(Stored items)
┄┄┄┄┄┄┄┄┄┄

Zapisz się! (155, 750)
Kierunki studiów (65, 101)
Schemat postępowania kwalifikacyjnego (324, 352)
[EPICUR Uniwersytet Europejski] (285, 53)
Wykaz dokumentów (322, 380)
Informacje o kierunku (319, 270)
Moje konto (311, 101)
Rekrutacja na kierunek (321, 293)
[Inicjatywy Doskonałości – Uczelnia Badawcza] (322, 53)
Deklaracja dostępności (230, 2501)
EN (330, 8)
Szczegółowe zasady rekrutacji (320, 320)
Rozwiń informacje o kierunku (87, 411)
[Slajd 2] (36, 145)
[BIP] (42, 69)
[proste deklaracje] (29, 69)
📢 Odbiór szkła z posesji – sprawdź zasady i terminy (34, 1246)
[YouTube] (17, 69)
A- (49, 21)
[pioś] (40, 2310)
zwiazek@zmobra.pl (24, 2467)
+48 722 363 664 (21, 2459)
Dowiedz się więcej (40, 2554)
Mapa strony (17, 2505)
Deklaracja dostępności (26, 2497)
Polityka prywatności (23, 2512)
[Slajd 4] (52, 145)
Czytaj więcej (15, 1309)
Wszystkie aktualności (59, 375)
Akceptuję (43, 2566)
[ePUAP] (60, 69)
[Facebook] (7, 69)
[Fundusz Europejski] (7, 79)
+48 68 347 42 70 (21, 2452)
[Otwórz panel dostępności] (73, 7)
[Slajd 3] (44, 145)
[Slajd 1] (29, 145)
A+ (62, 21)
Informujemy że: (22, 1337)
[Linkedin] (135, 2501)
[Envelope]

┄┄┄┄┄┄┄┄┄┄

= What the task asks =
Answer with the exact lines running from the one that contains "Rekrutacja na kierunek (321, 293)" through the last line of the data. Include no other line.

= Answer to the exercise =
Rekrutacja na kierunek (321, 293)
[Inicjatywy Doskonałości – Uczelnia Badawcza] (322, 53)
Deklaracja dostępności (230, 2501)
EN (330, 8)
Szczegółowe zasady rekrutacji (320, 320)
Rozwiń informacje o kierunku (87, 411)
[Slajd 2] (36, 145)
[BIP] (42, 69)
[proste deklaracje] (29, 69)
📢 Odbiór szkła z posesji – sprawdź zasady i terminy (34, 1246)
[YouTube] (17, 69)
A- (49, 21)
[pioś] (40, 2310)
zwiazek@zmobra.pl (24, 2467)
+48 722 363 664 (21, 2459)
Dowiedz się więcej (40, 2554)
Mapa strony (17, 2505)
Deklaracja dostępności (26, 2497)
Polityka prywatności (23, 2512)
[Slajd 4] (52, 145)
Czytaj więcej (15, 1309)
Wszystkie aktualności (59, 375)
Akceptuję (43, 2566)
[ePUAP] (60, 69)
[Facebook] (7, 69)
[Fundusz Europejski] (7, 79)
+48 68 347 42 70 (21, 2452)
[Otwórz panel dostępności] (73, 7)
[Slajd 3] (44, 145)
[Slajd 1] (29, 145)
A+ (62, 21)
Informujemy że: (22, 1337)
[Linkedin] (135, 2501)
[Envelope]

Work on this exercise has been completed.